── PROVIDED RECORDS ──

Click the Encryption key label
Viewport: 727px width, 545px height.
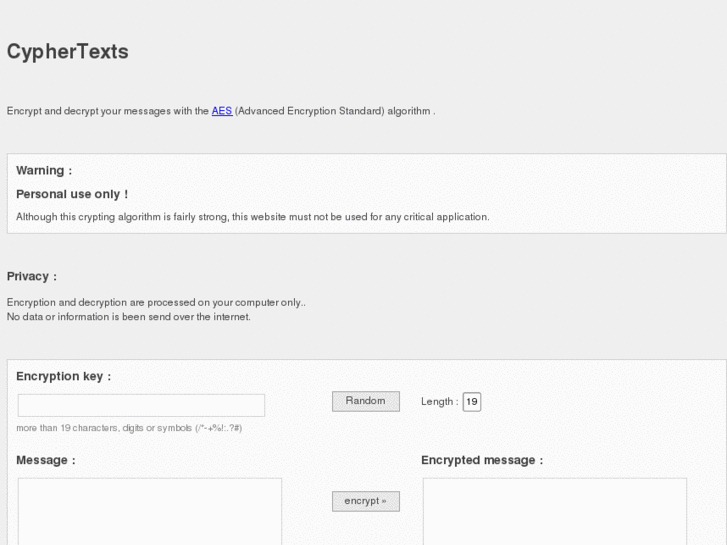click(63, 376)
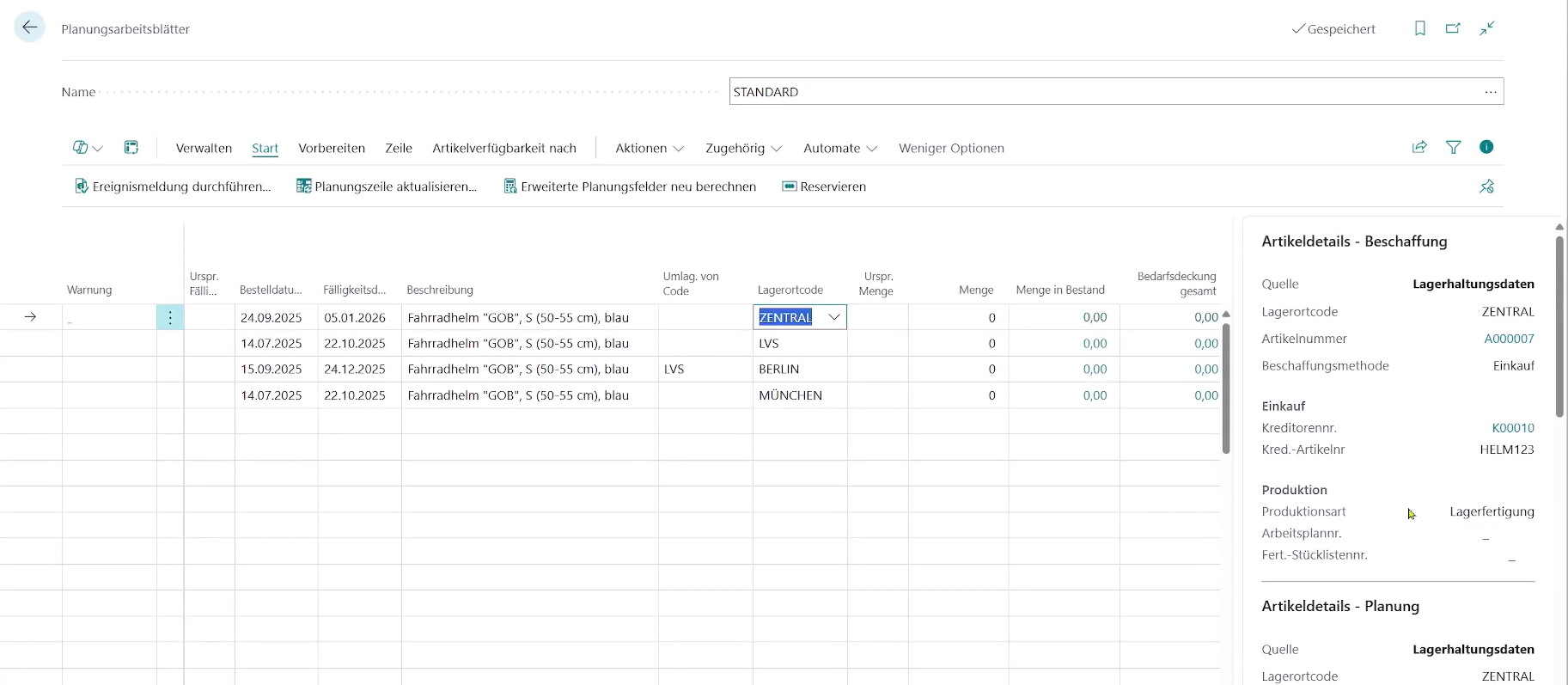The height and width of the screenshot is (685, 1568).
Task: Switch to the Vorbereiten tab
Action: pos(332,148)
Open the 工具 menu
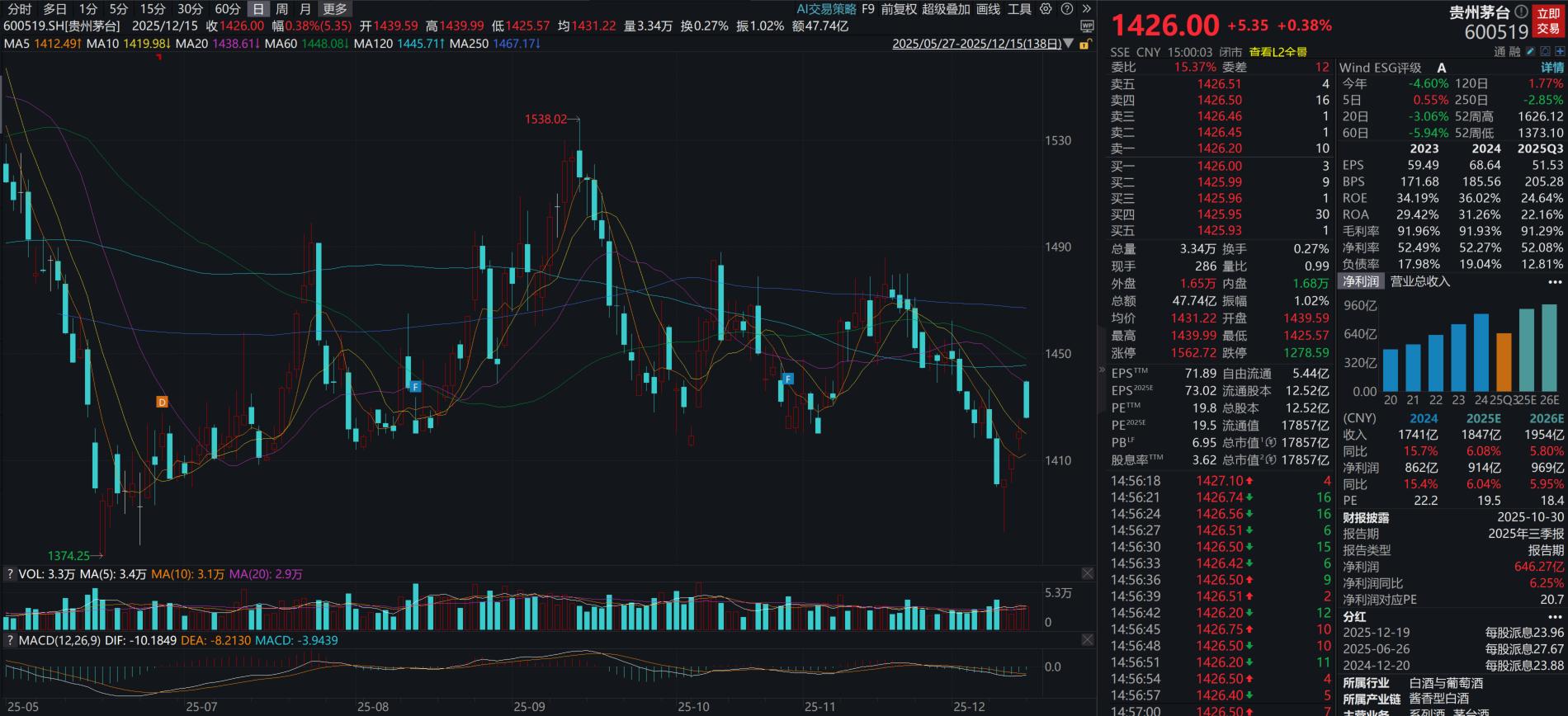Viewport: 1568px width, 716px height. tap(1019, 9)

───

Write out, word for word, the lines running from the one containing "Viewport: 727px width, 545px height." to the end of the data above; the pictures are to be left out.

Viewport: 727px width, 545px height.
click(63, 376)
The height and width of the screenshot is (685, 1568).
Task: Switch to the Vorbereiten tab
Action: pos(332,148)
Open the 工具 menu
Viewport: 1568px width, 716px height. tap(1019, 9)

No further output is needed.